A thick layer of ice covering power lines led to blackouts in more than 500 cities, towns and villages in the Moscow, Smolensk, Tver and Nizhny Novgorod regions that affected 200,000 people in the Moscow region alone, Interfax reported Sunday, citing the Emergency Situations Ministry.
At least one woman died, and though the count of wounded nationwide was not immediately available, Deputy Mayor Pyotr Biryukov said 69 people were injured between Sunday and Monday morning after slipping and falling on the ice-clad city, Interfax reported. At least 44 of them were hospitalized, he said.
The figure may actually be in the hundreds, as an unidentified medical source told Interfax that 1,350 people — twice the average number — sustained injuries on ice-covered streets this weekend.
Another medical source said 27 people, including five children, were injured in Moscow by trees and branches falling under the weight of the ice by Monday morning. Twenty-two, including four children, were hospitalized. ?
Some 150,000 passengers of commuter trains and another 25,000 set to travel on long distance trains were also trapped when power went out on railroads in central Russia on Sunday, Emergency Situations Minister Sergei Shoigu said Monday, Interfax reported.
Schedules for some 110 trains were thrown off because of the December rain, RIA-Novosti reported, citing Russian Railways.
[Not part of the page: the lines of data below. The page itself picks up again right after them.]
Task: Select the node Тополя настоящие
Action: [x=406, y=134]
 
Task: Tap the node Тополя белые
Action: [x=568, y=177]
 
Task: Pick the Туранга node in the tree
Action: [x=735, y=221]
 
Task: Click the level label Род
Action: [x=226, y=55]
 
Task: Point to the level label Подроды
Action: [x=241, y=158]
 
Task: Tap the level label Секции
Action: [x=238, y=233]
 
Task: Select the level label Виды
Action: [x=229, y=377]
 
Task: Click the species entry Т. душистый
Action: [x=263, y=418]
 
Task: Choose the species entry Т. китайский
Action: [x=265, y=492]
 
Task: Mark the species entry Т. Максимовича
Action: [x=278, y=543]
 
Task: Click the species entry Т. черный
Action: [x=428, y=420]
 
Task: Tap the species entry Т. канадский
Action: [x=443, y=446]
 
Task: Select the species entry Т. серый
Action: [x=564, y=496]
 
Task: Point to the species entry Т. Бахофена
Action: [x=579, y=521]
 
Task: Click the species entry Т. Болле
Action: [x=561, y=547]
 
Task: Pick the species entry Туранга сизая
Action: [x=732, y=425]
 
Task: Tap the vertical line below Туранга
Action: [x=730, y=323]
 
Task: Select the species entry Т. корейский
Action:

Twenty-six diesel locomotives were deployed to Moscow from Bryansk and Smolensk to pull some of the long distance trains that were stuck without electricity, RIA-Novosti said.
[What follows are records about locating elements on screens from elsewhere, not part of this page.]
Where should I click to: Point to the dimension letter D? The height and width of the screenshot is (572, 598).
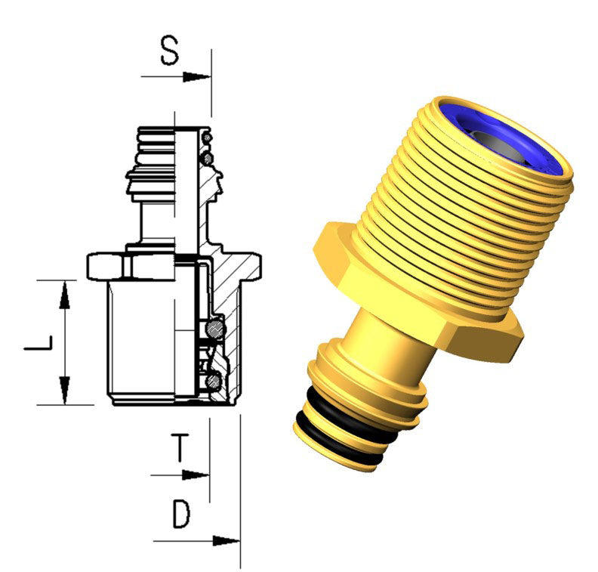click(x=180, y=515)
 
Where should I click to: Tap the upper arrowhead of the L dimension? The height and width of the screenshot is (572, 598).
click(x=66, y=293)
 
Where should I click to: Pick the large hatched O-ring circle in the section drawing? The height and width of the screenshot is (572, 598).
click(x=215, y=328)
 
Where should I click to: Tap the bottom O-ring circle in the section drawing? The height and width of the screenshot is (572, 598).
click(x=215, y=378)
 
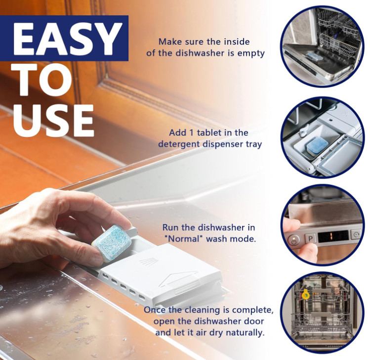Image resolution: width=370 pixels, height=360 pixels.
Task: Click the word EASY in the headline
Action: point(68,39)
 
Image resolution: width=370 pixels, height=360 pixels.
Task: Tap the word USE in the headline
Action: point(53,121)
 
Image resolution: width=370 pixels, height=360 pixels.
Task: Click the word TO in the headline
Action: point(44,80)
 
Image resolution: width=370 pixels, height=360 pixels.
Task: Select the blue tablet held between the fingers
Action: point(111,243)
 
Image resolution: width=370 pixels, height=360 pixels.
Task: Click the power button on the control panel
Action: point(293,241)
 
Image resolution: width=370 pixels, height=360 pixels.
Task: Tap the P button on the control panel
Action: point(310,238)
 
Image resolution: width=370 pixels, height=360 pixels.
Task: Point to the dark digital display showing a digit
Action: point(333,236)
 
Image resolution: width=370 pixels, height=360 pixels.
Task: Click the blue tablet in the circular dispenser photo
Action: point(317,146)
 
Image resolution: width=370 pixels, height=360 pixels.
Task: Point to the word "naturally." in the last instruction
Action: point(245,333)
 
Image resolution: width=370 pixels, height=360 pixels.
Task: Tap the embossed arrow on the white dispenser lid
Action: point(179,279)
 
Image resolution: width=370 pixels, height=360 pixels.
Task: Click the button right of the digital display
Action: point(356,234)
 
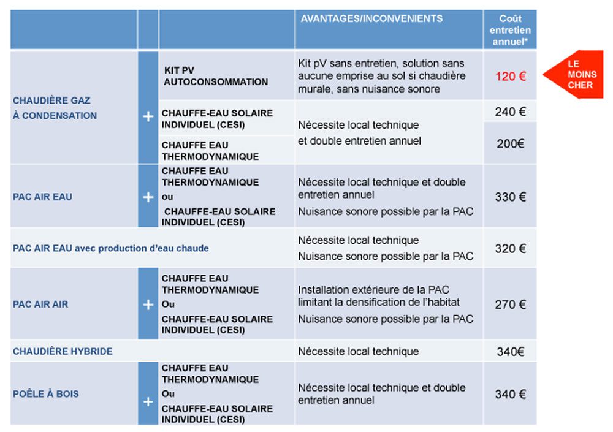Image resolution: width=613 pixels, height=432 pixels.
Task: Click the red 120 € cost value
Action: (x=510, y=77)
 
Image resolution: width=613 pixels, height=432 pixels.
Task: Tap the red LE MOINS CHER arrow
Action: (x=576, y=75)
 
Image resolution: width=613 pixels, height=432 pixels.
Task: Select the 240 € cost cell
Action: (x=510, y=112)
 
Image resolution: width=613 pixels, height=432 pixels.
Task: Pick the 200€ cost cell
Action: (x=510, y=144)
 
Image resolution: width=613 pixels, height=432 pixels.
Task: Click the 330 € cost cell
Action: (x=510, y=197)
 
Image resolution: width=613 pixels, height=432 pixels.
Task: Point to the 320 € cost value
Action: (x=510, y=249)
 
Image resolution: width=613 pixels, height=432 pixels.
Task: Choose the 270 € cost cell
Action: (x=510, y=305)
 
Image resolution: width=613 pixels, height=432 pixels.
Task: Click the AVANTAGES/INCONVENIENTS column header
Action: (x=371, y=19)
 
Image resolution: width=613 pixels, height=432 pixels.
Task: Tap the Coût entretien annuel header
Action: (x=510, y=30)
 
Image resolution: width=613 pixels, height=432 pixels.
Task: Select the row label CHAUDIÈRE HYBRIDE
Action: (x=63, y=352)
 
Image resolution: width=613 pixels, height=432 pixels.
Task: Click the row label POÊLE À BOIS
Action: (x=46, y=394)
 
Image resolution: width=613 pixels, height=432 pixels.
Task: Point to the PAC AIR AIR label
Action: (x=40, y=305)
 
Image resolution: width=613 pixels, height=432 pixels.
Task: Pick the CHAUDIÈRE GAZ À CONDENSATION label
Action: (x=55, y=108)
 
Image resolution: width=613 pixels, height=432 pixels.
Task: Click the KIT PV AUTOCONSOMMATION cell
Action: (x=215, y=76)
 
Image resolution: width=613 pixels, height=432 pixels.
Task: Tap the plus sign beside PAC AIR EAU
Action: (x=148, y=197)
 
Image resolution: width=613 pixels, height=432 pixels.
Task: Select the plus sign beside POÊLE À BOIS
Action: (x=148, y=401)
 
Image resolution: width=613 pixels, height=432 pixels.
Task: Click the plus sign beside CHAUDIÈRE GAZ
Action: (x=148, y=116)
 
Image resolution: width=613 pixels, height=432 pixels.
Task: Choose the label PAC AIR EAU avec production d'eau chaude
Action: (x=111, y=248)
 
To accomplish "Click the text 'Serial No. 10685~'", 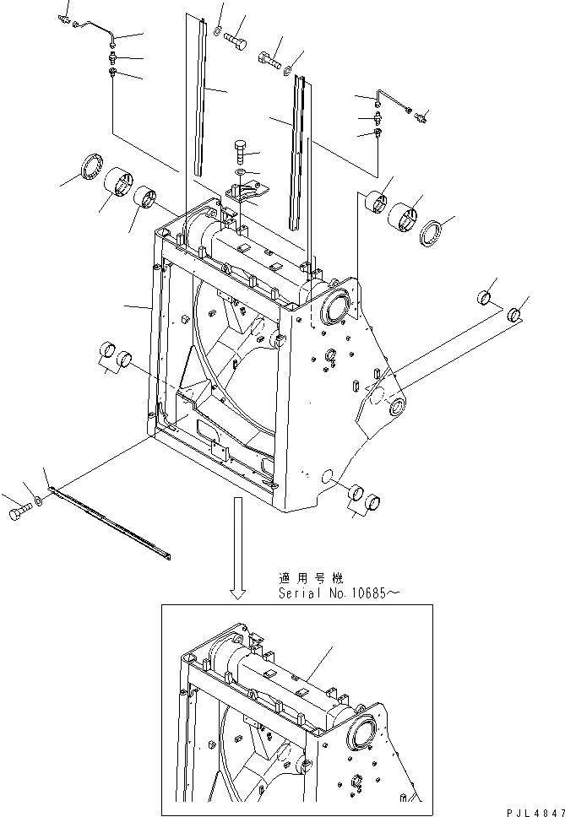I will [336, 593].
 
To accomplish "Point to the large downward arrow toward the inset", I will [239, 549].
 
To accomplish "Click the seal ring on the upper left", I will [90, 166].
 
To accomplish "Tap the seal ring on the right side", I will [431, 233].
In the city, 12 tram and trolleybus routes were halted, and 4,600 trees fell, Mayor Sergei Sobyanin said Monday, Interfax reported.
Traffic jams in Moscow reached a combined length of 3,000 kilometers on Friday, state television Channel One reported Saturday. This is some 500 kilometers more than the distance from Moscow to Tehran or Paris.
Airports also sank into chaos, as dozens of flights being were delayed, and the city's largest air hub, Domodedovo, lost power for 14 hours.
Six out of the country's seven federal districts will see heavy snowfalls and occasional blizzards through Friday, with only the Southern Federal District spared, the Russian Weather Bureau said.
Moscow appeared to have survived the worst, as little snow and minus 4 to minus 10 degrees Celsius are forecast for most of the week, with the exception of Wednesday, when the city will face a blizzard and snow drifts, the weather watchdog said.
Prime Minister Vladimir Putin ordered the Emergency Situations, Transportation and Energy ministries late Sunday "to mobilize all units in order to react swiftly to the events that take place," the government's web site reported.
"Unfortunately, the weather forecast is unfavorable, the situation is expected to worsen, so it is clear that not all depends on us. But all that does depend on us must be done," Putin said.
An army of 100,000 workers and 15,000 vehicles removed 300,000 cubic meters of snow from Moscow streets over the weekend, said Biryukov, the deputy mayor. The city roads are “in satisfactory condition,” he added.
But Sergei Mitrokhin, leader of the liberal opposition Yabloko party and a former City Duma deputy, lambasted communal services for waiting until the afternoon to begin cleaning up the streets on Saturday and Sunday, Interfax reported.
Gennady Onishchenko, head of the Federal Consumer Protection Service, also said not all roads were cleared "in a timely fashion" and called on Muscovites to sue City Hall for injuries sustained on icy streets, Interfax reported.
The bad weather came “as a surprise [for City Hall] despite the fact that Moscow has stayed in the same place for more than 850 years," he said, adding that power cuts "could have been and should have been prevented."
It remained unclear whether the weather would spoil the New Year's festivities in the country. A blizzard in the far eastern city of Petropavlovsk-Kamchatsky destroyed holiday decorations and tangled up 18 meters of lights on the 21-meter New Year's tree downtown, a local official told Interfax on Monday.